- _Assignment_
Please write out every record exactly, but keep any images out of it.

Screenshot grounding data:
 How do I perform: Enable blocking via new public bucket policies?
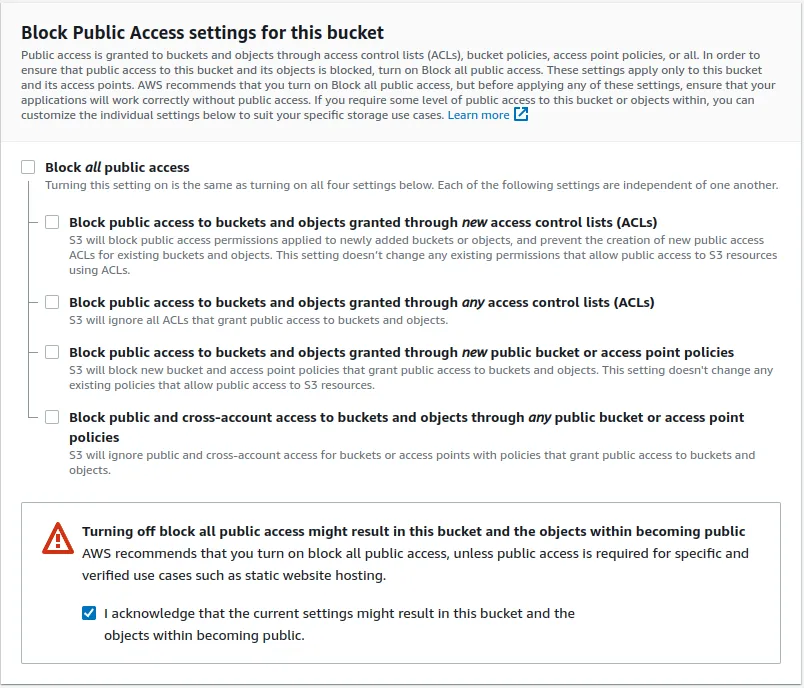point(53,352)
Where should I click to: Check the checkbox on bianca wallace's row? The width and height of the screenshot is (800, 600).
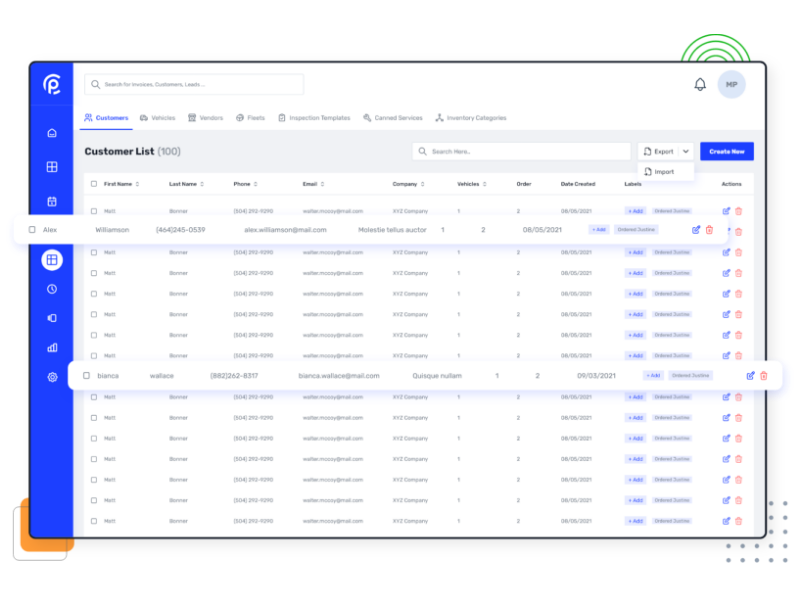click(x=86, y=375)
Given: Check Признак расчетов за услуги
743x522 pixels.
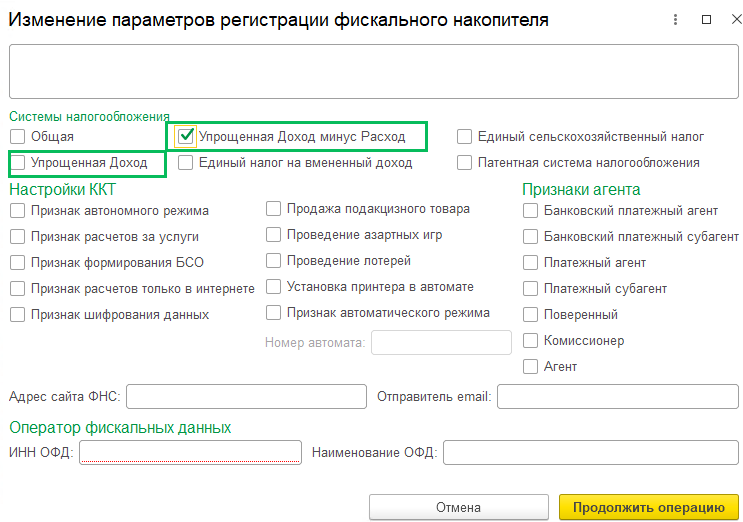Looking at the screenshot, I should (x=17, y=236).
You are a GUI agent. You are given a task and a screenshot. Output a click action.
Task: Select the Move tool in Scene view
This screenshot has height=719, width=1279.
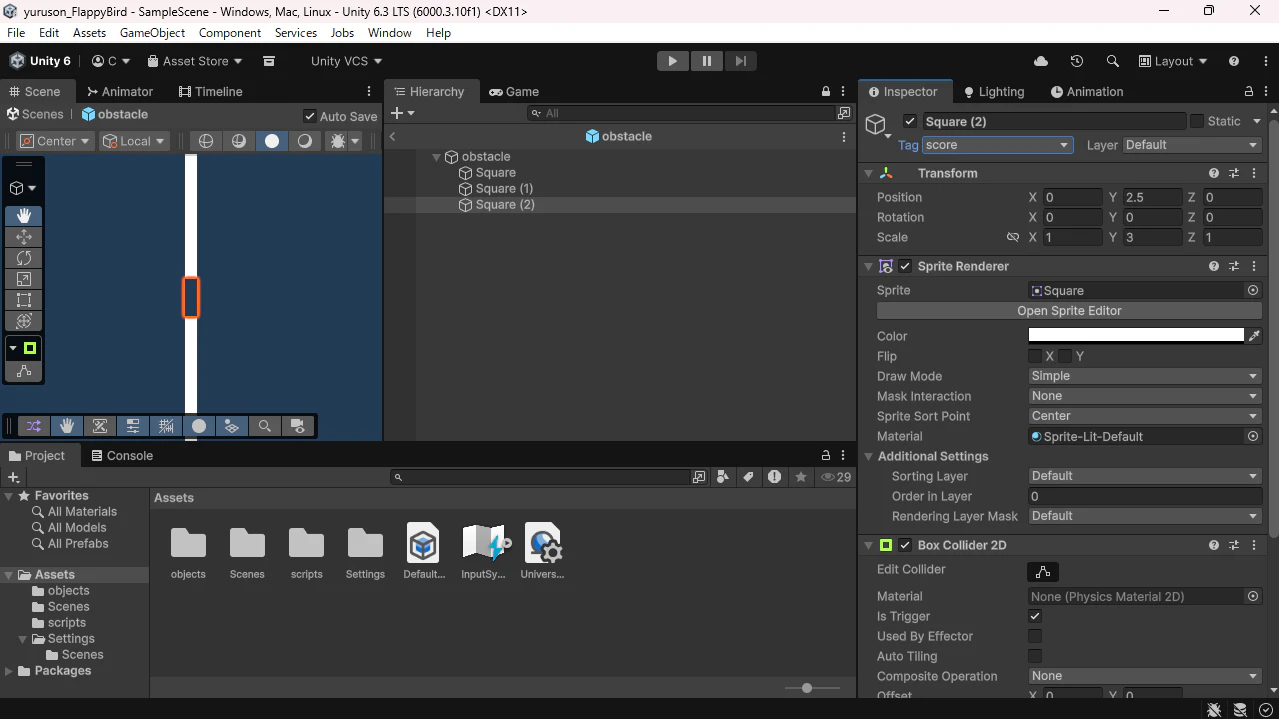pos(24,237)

- _Your response_
 How do I perform: Enable blocking via new public bucket policies?
point(53,352)
Where should I click to: Check the checkbox on bianca wallace's row? The width and height of the screenshot is (800, 600).
click(x=86, y=375)
Given: Check Признак расчетов за услуги
743x522 pixels.
Looking at the screenshot, I should (x=17, y=236).
You are a GUI agent. You are given a task and a screenshot. Output a click action.
Task: Select the Move tool in Scene view
This screenshot has height=719, width=1279.
pos(24,237)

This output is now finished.